=== Records for the exercise ===

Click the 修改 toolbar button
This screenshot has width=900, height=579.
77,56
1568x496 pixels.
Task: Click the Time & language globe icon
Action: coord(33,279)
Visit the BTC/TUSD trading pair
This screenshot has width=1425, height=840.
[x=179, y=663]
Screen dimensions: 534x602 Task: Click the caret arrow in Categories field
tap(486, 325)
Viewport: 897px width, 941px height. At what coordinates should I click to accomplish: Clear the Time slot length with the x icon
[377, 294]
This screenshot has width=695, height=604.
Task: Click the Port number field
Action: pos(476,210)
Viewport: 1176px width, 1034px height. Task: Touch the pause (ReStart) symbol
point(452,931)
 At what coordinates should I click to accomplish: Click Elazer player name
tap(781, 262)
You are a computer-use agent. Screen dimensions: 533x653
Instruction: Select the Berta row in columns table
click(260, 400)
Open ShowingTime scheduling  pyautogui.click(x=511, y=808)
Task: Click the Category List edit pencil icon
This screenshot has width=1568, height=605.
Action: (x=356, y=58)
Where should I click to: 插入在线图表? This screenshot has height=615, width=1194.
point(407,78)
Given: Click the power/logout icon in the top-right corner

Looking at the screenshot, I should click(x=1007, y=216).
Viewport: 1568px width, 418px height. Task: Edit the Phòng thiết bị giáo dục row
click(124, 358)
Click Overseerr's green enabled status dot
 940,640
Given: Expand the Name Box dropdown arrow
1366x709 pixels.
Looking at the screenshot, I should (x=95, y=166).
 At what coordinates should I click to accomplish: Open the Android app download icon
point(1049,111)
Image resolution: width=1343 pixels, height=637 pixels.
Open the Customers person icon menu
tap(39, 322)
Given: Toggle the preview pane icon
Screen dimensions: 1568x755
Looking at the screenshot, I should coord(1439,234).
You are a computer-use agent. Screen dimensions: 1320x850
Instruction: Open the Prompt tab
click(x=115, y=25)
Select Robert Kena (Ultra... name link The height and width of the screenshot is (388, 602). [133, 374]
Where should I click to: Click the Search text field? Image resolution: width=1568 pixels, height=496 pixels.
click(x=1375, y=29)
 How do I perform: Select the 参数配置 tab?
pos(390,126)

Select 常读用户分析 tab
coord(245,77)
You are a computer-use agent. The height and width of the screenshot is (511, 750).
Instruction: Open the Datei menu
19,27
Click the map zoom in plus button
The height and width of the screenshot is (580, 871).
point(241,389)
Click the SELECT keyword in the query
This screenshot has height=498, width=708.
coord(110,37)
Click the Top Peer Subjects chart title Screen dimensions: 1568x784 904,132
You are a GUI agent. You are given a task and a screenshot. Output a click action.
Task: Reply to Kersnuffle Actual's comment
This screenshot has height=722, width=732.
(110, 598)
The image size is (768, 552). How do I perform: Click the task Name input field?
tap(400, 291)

===

Work instructions
Take the entries above and write them out again unchanged.

Response box
Click the 修改 toolbar button
This screenshot has width=900, height=579.
77,56
1568x496 pixels.
Task: Click the Time & language globe icon
Action: coord(33,279)
Visit the BTC/TUSD trading pair
This screenshot has width=1425, height=840.
[x=179, y=663]
Screen dimensions: 534x602 Task: Click the caret arrow in Categories field
tap(486, 325)
Viewport: 897px width, 941px height. At what coordinates should I click to accomplish: Clear the Time slot length with the x icon
[377, 294]
This screenshot has width=695, height=604.
Task: Click the Port number field
Action: pos(476,210)
Viewport: 1176px width, 1034px height. Task: Touch the pause (ReStart) symbol
point(452,931)
 At what coordinates should I click to accomplish: Click Elazer player name
tap(781, 262)
You are a computer-use agent. Screen dimensions: 533x653
Instruction: Select the Berta row in columns table
click(260, 400)
Open ShowingTime scheduling  pyautogui.click(x=511, y=808)
Task: Click the Category List edit pencil icon
This screenshot has width=1568, height=605.
Action: (x=356, y=58)
Where should I click to: 插入在线图表? This screenshot has height=615, width=1194.
point(407,78)
Given: Click the power/logout icon in the top-right corner

Looking at the screenshot, I should click(x=1007, y=216).
Viewport: 1568px width, 418px height. Task: Edit the Phòng thiết bị giáo dục row
click(124, 358)
Click Overseerr's green enabled status dot
 940,640
Given: Expand the Name Box dropdown arrow
1366x709 pixels.
Looking at the screenshot, I should (x=95, y=166).
 At what coordinates should I click to accomplish: Open the Android app download icon
point(1049,111)
Image resolution: width=1343 pixels, height=637 pixels.
Open the Customers person icon menu
tap(39, 322)
Given: Toggle the preview pane icon
Screen dimensions: 1568x755
Looking at the screenshot, I should coord(1439,234).
You are a computer-use agent. Screen dimensions: 1320x850
Instruction: Open the Prompt tab
click(x=115, y=25)
Select Robert Kena (Ultra... name link The height and width of the screenshot is (388, 602). [133, 374]
Where should I click to: Click the Search text field? Image resolution: width=1568 pixels, height=496 pixels.
click(x=1375, y=29)
 How do I perform: Select the 参数配置 tab?
pos(390,126)

Select 常读用户分析 tab
coord(245,77)
You are a computer-use agent. The height and width of the screenshot is (511, 750).
Instruction: Open the Datei menu
19,27
Click the map zoom in plus button
The height and width of the screenshot is (580, 871).
point(241,389)
Click the SELECT keyword in the query
This screenshot has height=498, width=708.
coord(110,37)
Click the Top Peer Subjects chart title Screen dimensions: 1568x784 904,132
You are a GUI agent. You are given a task and a screenshot. Output a click action.
Task: Reply to Kersnuffle Actual's comment
This screenshot has height=722, width=732.
(110, 598)
The image size is (768, 552). How do I perform: Click the task Name input field?
tap(400, 291)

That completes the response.